**The problem**.
Read the records beneath this task and copy every line that contains the string "will".

Dataset entries
--- --- ---
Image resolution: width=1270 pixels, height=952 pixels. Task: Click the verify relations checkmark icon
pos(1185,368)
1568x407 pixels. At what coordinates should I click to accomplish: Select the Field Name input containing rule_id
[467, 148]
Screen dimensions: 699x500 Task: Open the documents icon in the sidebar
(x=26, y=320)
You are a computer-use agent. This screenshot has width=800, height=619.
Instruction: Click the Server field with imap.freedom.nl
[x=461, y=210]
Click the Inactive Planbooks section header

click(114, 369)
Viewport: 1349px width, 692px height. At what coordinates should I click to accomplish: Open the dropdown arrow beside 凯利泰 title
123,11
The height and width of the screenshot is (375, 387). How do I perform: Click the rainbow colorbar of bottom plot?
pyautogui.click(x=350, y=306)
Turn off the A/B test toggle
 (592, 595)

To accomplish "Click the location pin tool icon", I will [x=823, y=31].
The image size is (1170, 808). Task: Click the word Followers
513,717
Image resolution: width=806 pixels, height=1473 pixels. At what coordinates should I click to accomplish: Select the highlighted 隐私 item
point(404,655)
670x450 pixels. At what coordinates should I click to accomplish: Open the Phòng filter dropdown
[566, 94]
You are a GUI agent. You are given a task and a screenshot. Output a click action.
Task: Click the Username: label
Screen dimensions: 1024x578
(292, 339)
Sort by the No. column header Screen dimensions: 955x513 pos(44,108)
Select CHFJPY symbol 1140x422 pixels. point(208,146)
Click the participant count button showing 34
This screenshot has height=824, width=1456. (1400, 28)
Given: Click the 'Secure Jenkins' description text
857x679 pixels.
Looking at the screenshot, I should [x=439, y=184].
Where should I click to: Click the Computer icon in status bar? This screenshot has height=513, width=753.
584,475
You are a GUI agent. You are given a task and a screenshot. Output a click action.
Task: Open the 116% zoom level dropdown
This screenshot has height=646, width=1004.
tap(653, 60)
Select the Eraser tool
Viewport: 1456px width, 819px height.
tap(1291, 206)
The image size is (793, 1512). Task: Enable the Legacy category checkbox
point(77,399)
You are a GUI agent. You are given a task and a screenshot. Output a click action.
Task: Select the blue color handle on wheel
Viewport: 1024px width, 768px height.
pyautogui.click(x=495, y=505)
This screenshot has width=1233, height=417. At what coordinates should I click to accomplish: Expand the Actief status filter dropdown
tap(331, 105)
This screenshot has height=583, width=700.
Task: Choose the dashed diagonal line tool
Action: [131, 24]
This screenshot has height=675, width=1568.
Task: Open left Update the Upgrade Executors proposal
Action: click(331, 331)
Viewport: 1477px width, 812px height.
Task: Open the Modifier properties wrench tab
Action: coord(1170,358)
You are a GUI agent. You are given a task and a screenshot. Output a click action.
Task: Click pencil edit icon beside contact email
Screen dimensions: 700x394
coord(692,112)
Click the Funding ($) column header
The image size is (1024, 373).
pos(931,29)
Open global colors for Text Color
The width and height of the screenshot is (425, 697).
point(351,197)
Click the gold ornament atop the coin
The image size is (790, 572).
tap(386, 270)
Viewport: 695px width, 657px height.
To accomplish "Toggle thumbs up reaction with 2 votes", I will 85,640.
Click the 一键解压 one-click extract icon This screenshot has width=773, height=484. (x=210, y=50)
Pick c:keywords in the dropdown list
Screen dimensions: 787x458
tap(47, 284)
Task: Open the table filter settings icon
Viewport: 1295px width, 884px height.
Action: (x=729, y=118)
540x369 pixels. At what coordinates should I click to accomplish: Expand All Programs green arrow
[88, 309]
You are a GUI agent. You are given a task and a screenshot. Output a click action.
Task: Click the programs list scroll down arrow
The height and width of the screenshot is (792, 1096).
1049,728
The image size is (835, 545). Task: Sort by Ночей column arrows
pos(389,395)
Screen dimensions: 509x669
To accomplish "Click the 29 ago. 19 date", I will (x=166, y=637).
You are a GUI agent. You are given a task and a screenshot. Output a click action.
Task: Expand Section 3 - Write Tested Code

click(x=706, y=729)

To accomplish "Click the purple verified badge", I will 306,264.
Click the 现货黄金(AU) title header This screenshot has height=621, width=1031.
--- --- ---
**Response**.
To accomplish "Click the location pin tool icon", I will [x=823, y=31].
To accomplish "Toggle thumbs up reaction with 2 votes", I will 85,640.
To accomplish "Click the 29 ago. 19 date", I will (x=166, y=637).
To accomplish "Click the purple verified badge", I will 306,264.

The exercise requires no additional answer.